-- YOUR TASK --
Can you give all of the records below again, substituting "Find the position of" for every "Identify the location of" and keeping everything else the same?

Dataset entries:

• • • • • • •

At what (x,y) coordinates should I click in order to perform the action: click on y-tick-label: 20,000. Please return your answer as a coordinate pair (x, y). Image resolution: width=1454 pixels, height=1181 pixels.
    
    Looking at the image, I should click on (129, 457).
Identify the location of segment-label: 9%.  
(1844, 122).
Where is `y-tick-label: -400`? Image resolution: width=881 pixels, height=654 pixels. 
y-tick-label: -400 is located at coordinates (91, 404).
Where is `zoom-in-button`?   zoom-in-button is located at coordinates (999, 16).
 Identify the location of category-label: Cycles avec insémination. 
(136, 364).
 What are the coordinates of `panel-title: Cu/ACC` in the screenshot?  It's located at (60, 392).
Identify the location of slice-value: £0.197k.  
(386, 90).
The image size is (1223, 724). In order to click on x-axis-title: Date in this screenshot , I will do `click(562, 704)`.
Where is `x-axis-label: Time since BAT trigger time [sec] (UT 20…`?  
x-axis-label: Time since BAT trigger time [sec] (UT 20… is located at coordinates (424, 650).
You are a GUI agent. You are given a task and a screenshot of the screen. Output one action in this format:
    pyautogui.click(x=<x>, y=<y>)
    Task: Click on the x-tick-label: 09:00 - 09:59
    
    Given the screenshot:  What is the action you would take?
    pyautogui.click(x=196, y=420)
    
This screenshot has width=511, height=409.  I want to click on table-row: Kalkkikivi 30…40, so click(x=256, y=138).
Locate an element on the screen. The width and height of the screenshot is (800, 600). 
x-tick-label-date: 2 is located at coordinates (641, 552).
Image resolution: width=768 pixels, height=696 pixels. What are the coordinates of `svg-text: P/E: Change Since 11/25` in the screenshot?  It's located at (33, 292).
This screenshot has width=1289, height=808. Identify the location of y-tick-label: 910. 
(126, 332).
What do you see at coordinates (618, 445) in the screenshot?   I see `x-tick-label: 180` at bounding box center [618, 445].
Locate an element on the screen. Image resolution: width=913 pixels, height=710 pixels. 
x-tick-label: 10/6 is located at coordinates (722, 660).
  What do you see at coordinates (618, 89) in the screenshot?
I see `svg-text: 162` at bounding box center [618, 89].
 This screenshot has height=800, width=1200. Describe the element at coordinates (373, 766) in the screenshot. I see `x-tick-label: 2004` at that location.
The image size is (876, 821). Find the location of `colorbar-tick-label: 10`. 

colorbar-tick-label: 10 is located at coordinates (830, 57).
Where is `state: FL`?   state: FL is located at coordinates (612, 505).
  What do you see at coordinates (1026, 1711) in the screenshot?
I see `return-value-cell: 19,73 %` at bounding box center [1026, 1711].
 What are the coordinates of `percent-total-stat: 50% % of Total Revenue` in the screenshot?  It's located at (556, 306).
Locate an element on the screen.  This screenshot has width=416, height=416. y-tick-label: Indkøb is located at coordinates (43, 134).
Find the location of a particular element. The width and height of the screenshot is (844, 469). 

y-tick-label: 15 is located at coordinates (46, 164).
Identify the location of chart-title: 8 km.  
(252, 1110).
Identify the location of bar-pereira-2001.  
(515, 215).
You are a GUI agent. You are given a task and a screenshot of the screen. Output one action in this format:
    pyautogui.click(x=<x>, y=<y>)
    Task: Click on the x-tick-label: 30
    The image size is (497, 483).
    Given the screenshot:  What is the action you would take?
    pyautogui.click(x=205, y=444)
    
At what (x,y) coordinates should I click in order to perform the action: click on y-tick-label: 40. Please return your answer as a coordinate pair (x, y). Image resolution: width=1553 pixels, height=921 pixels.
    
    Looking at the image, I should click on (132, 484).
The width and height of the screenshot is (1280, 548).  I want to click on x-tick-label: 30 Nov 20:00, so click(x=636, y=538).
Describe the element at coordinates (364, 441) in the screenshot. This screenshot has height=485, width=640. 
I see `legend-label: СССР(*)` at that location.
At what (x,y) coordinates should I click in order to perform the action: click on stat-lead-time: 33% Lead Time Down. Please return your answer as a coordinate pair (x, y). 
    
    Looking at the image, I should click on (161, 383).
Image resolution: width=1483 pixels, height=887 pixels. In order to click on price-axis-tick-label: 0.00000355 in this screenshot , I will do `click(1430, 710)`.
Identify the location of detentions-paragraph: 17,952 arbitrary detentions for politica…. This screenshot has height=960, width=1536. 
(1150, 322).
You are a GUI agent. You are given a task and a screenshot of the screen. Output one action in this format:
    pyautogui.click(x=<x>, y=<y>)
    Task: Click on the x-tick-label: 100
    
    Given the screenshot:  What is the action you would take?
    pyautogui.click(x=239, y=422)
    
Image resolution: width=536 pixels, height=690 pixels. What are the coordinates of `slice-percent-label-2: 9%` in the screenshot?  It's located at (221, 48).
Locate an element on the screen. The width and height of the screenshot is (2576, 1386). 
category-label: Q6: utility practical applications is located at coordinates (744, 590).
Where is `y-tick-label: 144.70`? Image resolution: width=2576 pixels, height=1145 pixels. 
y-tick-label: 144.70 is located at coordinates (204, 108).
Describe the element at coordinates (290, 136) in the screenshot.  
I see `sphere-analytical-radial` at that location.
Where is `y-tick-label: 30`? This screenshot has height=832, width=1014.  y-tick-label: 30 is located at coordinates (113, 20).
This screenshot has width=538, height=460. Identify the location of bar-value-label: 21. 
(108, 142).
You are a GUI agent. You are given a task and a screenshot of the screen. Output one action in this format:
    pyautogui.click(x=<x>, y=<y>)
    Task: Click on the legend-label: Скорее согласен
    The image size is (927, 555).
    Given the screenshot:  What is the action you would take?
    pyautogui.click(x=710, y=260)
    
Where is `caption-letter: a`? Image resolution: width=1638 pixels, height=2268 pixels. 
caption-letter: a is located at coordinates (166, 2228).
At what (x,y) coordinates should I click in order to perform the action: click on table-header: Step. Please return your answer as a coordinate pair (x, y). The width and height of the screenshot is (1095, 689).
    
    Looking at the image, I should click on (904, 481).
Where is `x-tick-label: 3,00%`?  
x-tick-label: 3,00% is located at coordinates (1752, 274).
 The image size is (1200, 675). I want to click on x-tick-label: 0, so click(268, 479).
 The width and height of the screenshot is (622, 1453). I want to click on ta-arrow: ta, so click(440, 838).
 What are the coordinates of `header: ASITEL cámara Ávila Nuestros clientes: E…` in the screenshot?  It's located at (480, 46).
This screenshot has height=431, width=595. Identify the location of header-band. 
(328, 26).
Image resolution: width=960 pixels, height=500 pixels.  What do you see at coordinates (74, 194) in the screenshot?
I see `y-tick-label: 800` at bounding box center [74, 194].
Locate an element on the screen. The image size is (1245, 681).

• • • • • • •

-- THE ANSWER --
At what (x,y) coordinates should I click in order to perform the action: click on y-tick-label: 20,000. Please return your answer as a coordinate pair (x, y). Image resolution: width=1454 pixels, height=1181 pixels.
    
    Looking at the image, I should click on (129, 457).
Find the position of segment-label: 9%.  
(1844, 122).
Where is `y-tick-label: -400`? Image resolution: width=881 pixels, height=654 pixels. 
y-tick-label: -400 is located at coordinates (91, 404).
Where is `zoom-in-button`?   zoom-in-button is located at coordinates (999, 16).
 Find the position of category-label: Cycles avec insémination. 
(136, 364).
 What are the coordinates of `panel-title: Cu/ACC` in the screenshot?  It's located at (60, 392).
Find the position of slice-value: £0.197k.  
(386, 90).
The image size is (1223, 724). In order to click on x-axis-title: Date in this screenshot , I will do `click(562, 704)`.
Where is `x-axis-label: Time since BAT trigger time [sec] (UT 20…`?  
x-axis-label: Time since BAT trigger time [sec] (UT 20… is located at coordinates (424, 650).
You are a GUI agent. You are given a task and a screenshot of the screen. Output one action in this format:
    pyautogui.click(x=<x>, y=<y>)
    Task: Click on the x-tick-label: 09:00 - 09:59
    
    Given the screenshot:  What is the action you would take?
    pyautogui.click(x=196, y=420)
    
This screenshot has width=511, height=409.  I want to click on table-row: Kalkkikivi 30…40, so click(x=256, y=138).
Locate an element on the screen. The width and height of the screenshot is (800, 600). 
x-tick-label-date: 2 is located at coordinates (641, 552).
Image resolution: width=768 pixels, height=696 pixels. What are the coordinates of `svg-text: P/E: Change Since 11/25` in the screenshot?  It's located at (33, 292).
This screenshot has width=1289, height=808. Find the position of y-tick-label: 910. 
(126, 332).
What do you see at coordinates (618, 445) in the screenshot?   I see `x-tick-label: 180` at bounding box center [618, 445].
Locate an element on the screen. Image resolution: width=913 pixels, height=710 pixels. 
x-tick-label: 10/6 is located at coordinates (722, 660).
  What do you see at coordinates (618, 89) in the screenshot?
I see `svg-text: 162` at bounding box center [618, 89].
 This screenshot has height=800, width=1200. Describe the element at coordinates (373, 766) in the screenshot. I see `x-tick-label: 2004` at that location.
The image size is (876, 821). Find the location of `colorbar-tick-label: 10`. 

colorbar-tick-label: 10 is located at coordinates (830, 57).
Where is `state: FL`?   state: FL is located at coordinates (612, 505).
  What do you see at coordinates (1026, 1711) in the screenshot?
I see `return-value-cell: 19,73 %` at bounding box center [1026, 1711].
 What are the coordinates of `percent-total-stat: 50% % of Total Revenue` in the screenshot?  It's located at (556, 306).
Locate an element on the screen.  This screenshot has width=416, height=416. y-tick-label: Indkøb is located at coordinates (43, 134).
Find the location of a particular element. The width and height of the screenshot is (844, 469). 

y-tick-label: 15 is located at coordinates (46, 164).
Find the position of chart-title: 8 km.  
(252, 1110).
Find the position of bar-pereira-2001.  
(515, 215).
You are a GUI agent. You are given a task and a screenshot of the screen. Output one action in this format:
    pyautogui.click(x=<x>, y=<y>)
    Task: Click on the x-tick-label: 30
    The image size is (497, 483).
    Given the screenshot:  What is the action you would take?
    pyautogui.click(x=205, y=444)
    
At what (x,y) coordinates should I click in order to perform the action: click on y-tick-label: 40. Please return your answer as a coordinate pair (x, y). Image resolution: width=1553 pixels, height=921 pixels.
    
    Looking at the image, I should click on (132, 484).
The width and height of the screenshot is (1280, 548).  I want to click on x-tick-label: 30 Nov 20:00, so click(x=636, y=538).
Describe the element at coordinates (364, 441) in the screenshot. This screenshot has height=485, width=640. 
I see `legend-label: СССР(*)` at that location.
At what (x,y) coordinates should I click in order to perform the action: click on stat-lead-time: 33% Lead Time Down. Please return your answer as a coordinate pair (x, y). 
    
    Looking at the image, I should click on (161, 383).
Image resolution: width=1483 pixels, height=887 pixels. In order to click on price-axis-tick-label: 0.00000355 in this screenshot , I will do `click(1430, 710)`.
Find the position of detentions-paragraph: 17,952 arbitrary detentions for politica…. This screenshot has height=960, width=1536. 
(1150, 322).
You are a GUI agent. You are given a task and a screenshot of the screen. Output one action in this format:
    pyautogui.click(x=<x>, y=<y>)
    Task: Click on the x-tick-label: 100
    
    Given the screenshot:  What is the action you would take?
    pyautogui.click(x=239, y=422)
    
Image resolution: width=536 pixels, height=690 pixels. What are the coordinates of `slice-percent-label-2: 9%` in the screenshot?  It's located at (221, 48).
Locate an element on the screen. The width and height of the screenshot is (2576, 1386). 
category-label: Q6: utility practical applications is located at coordinates (744, 590).
Where is `y-tick-label: 144.70`? Image resolution: width=2576 pixels, height=1145 pixels. 
y-tick-label: 144.70 is located at coordinates (204, 108).
Describe the element at coordinates (290, 136) in the screenshot.  
I see `sphere-analytical-radial` at that location.
Where is `y-tick-label: 30`? This screenshot has height=832, width=1014.  y-tick-label: 30 is located at coordinates (113, 20).
This screenshot has width=538, height=460. Find the position of bar-value-label: 21. 
(108, 142).
You are a GUI agent. You are given a task and a screenshot of the screen. Output one action in this format:
    pyautogui.click(x=<x>, y=<y>)
    Task: Click on the legend-label: Скорее согласен
    The image size is (927, 555).
    Given the screenshot:  What is the action you would take?
    pyautogui.click(x=710, y=260)
    
Where is `caption-letter: a`? Image resolution: width=1638 pixels, height=2268 pixels. 
caption-letter: a is located at coordinates (166, 2228).
At what (x,y) coordinates should I click in order to perform the action: click on table-header: Step. Please return your answer as a coordinate pair (x, y). The width and height of the screenshot is (1095, 689).
    
    Looking at the image, I should click on (904, 481).
Where is `x-tick-label: 3,00%`?  
x-tick-label: 3,00% is located at coordinates (1752, 274).
 The image size is (1200, 675). I want to click on x-tick-label: 0, so click(268, 479).
 The width and height of the screenshot is (622, 1453). I want to click on ta-arrow: ta, so click(440, 838).
 What are the coordinates of `header: ASITEL cámara Ávila Nuestros clientes: E…` in the screenshot?  It's located at (480, 46).
This screenshot has height=431, width=595. Find the position of header-band. 
(328, 26).
Image resolution: width=960 pixels, height=500 pixels.  What do you see at coordinates (74, 194) in the screenshot?
I see `y-tick-label: 800` at bounding box center [74, 194].
Locate an element on the screen. The image size is (1245, 681).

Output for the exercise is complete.